Quotes & Jokes by Mitch Hedberg / page 7
I put fruit on top of my waffles, because I want something to brush off.
It's weird... people say they're not like apes. Now how do you explain football then?
I was at this casino minding my own business, and this guy came up to me and said, "You're gonna have to move, you're blocking a fire exit." As though if there was a fire, I wasn't gonna run. If you're flammible and have legs, you are never blocking a fire exit.
You know when they have a fishing show on TV? They catch the fish and then let it go. They don't want to eat the fish, they just want to make it late for something.
I don’t have a girlfriend. I just know a girl who would get really mad if she heard me say that.

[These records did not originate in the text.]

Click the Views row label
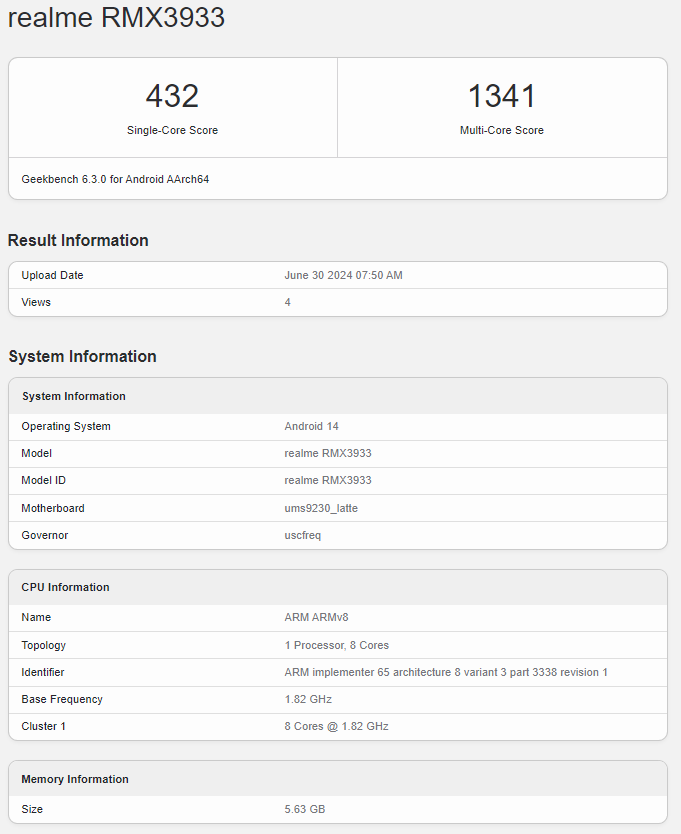The height and width of the screenshot is (834, 681). point(36,302)
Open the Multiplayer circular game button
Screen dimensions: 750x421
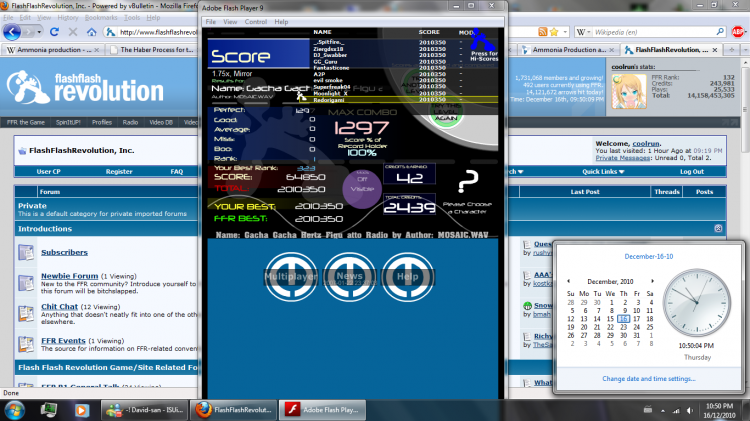(x=291, y=277)
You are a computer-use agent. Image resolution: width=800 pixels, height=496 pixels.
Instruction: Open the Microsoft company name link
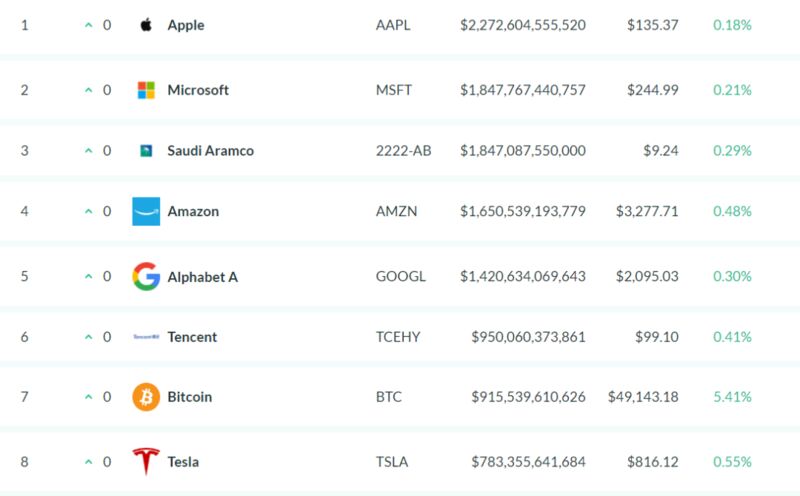coord(198,90)
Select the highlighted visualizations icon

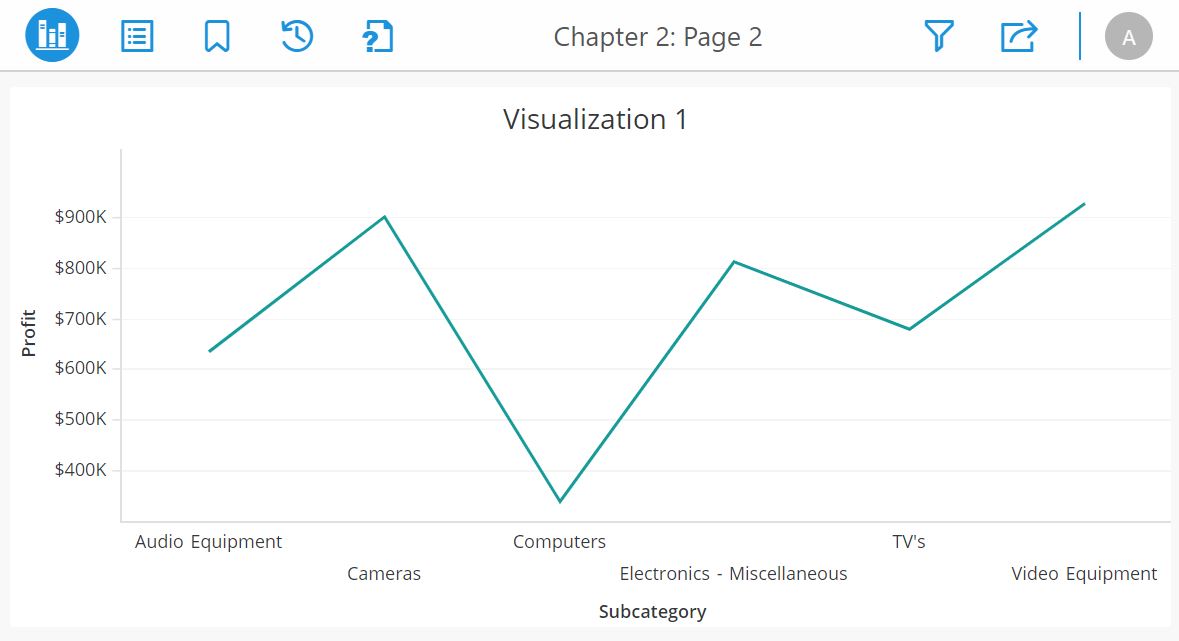[x=50, y=35]
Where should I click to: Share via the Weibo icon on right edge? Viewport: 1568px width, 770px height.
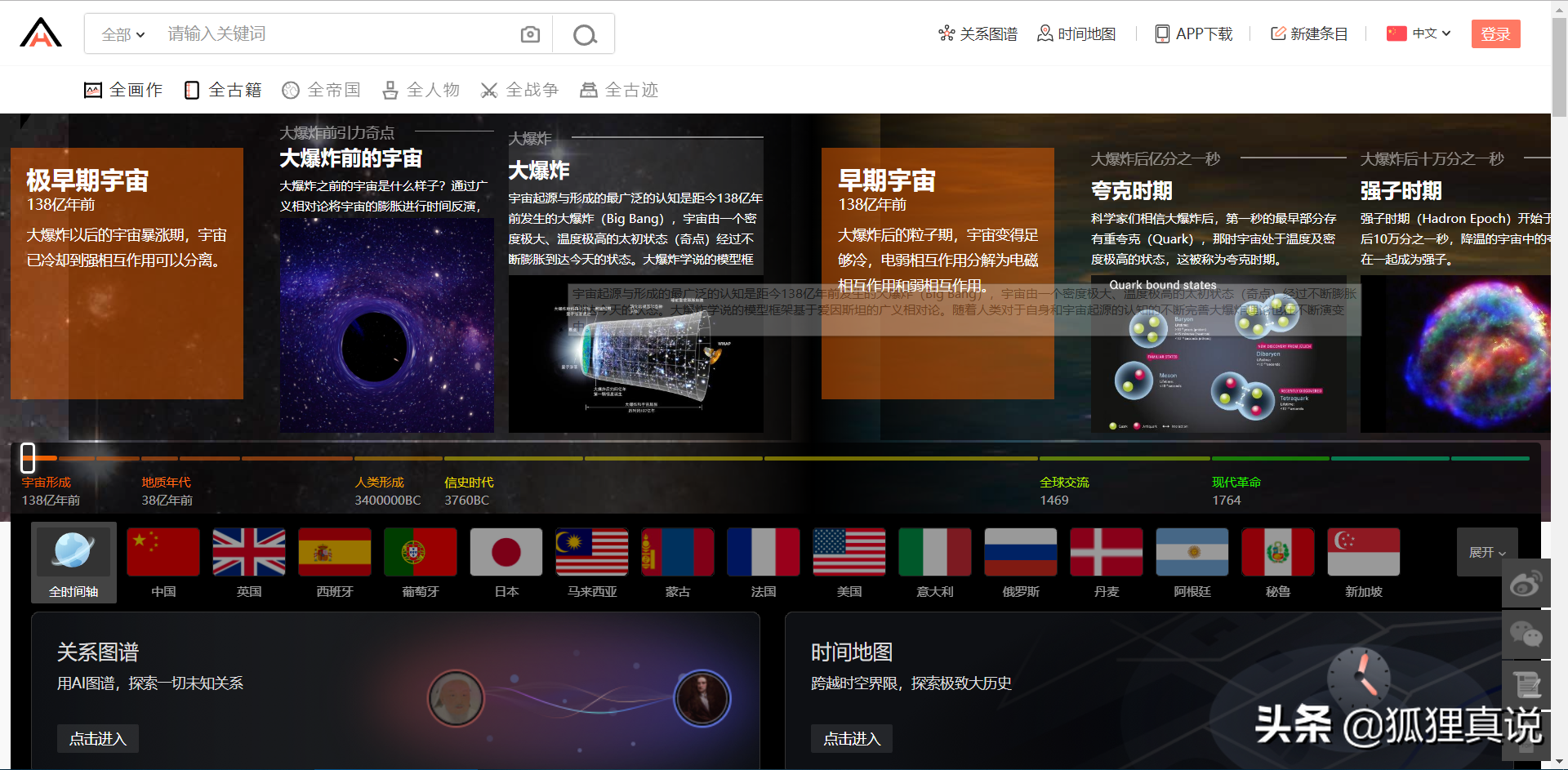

I went to the Home Depot, which was unnecessary. I need to go to the Apartment Depot. Which is just a big warehouse with a whole lot of people standing around saying "We don't have to fix anything."

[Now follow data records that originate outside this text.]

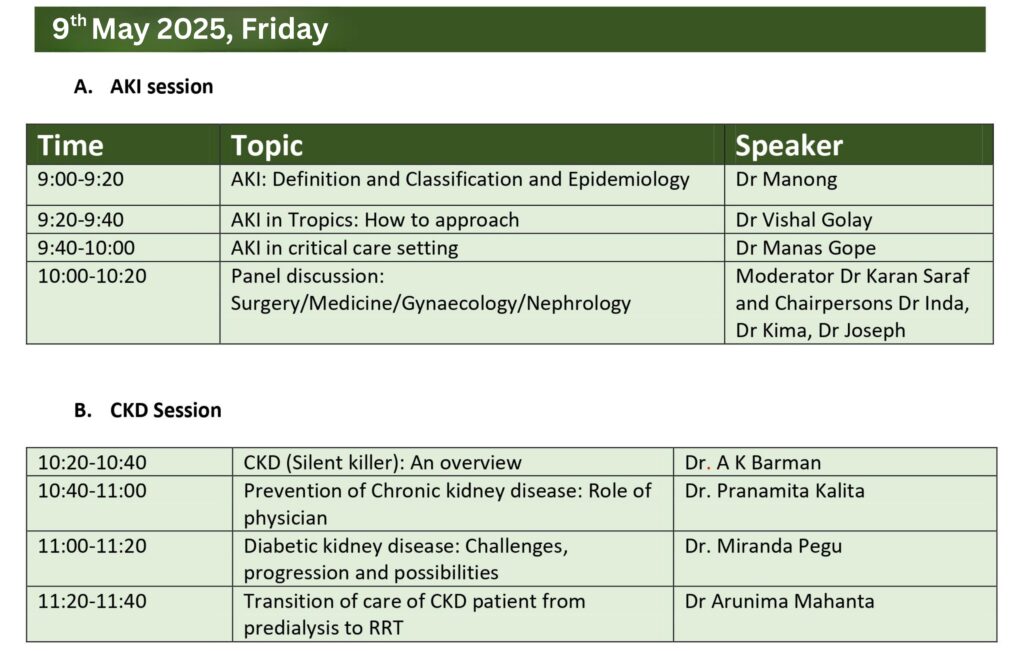
Task: Click the "Panel discussion:" topic text
Action: tap(307, 275)
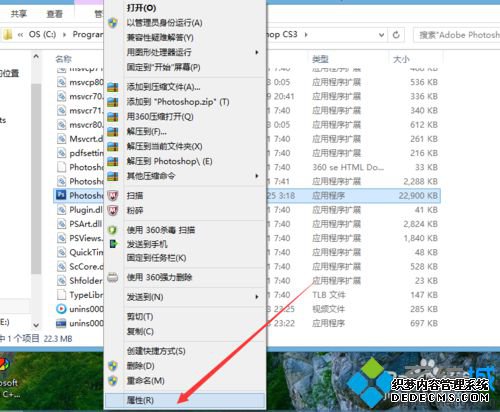
Task: Click the send-to-phone icon beside 发送到手机
Action: point(113,244)
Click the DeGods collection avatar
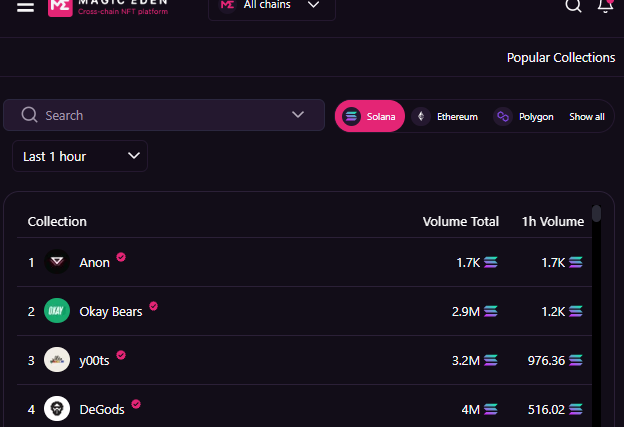The image size is (624, 427). [x=57, y=409]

I want to be a race car passenger: just a guy who bugs the driver. "Say man, can I turn on the radio? You should slow down. Why do we gotta keep going in circles? Can I put my feet out the window? Boy, you really like Tide."
I sit at my hotel at night, I think of something that's funny, then I go get a pen and I write it down. Or if the pen's too far away, I have to convince myself that what I thought of ain't funny.
It's hard to dance if you just your lost wallet. "Whoa! Where's my wallet? But, hey this song is funky."
I like to smoke a pipe, because it's the punch line indicator. Whenever I take a hit of the pipe, you should be laughing.
Spaghetti... I can't eat spaghetti, there's too many of them. No matter how hungry I am, 1000 of something is too many. I'll have 1000 pieces of noodles.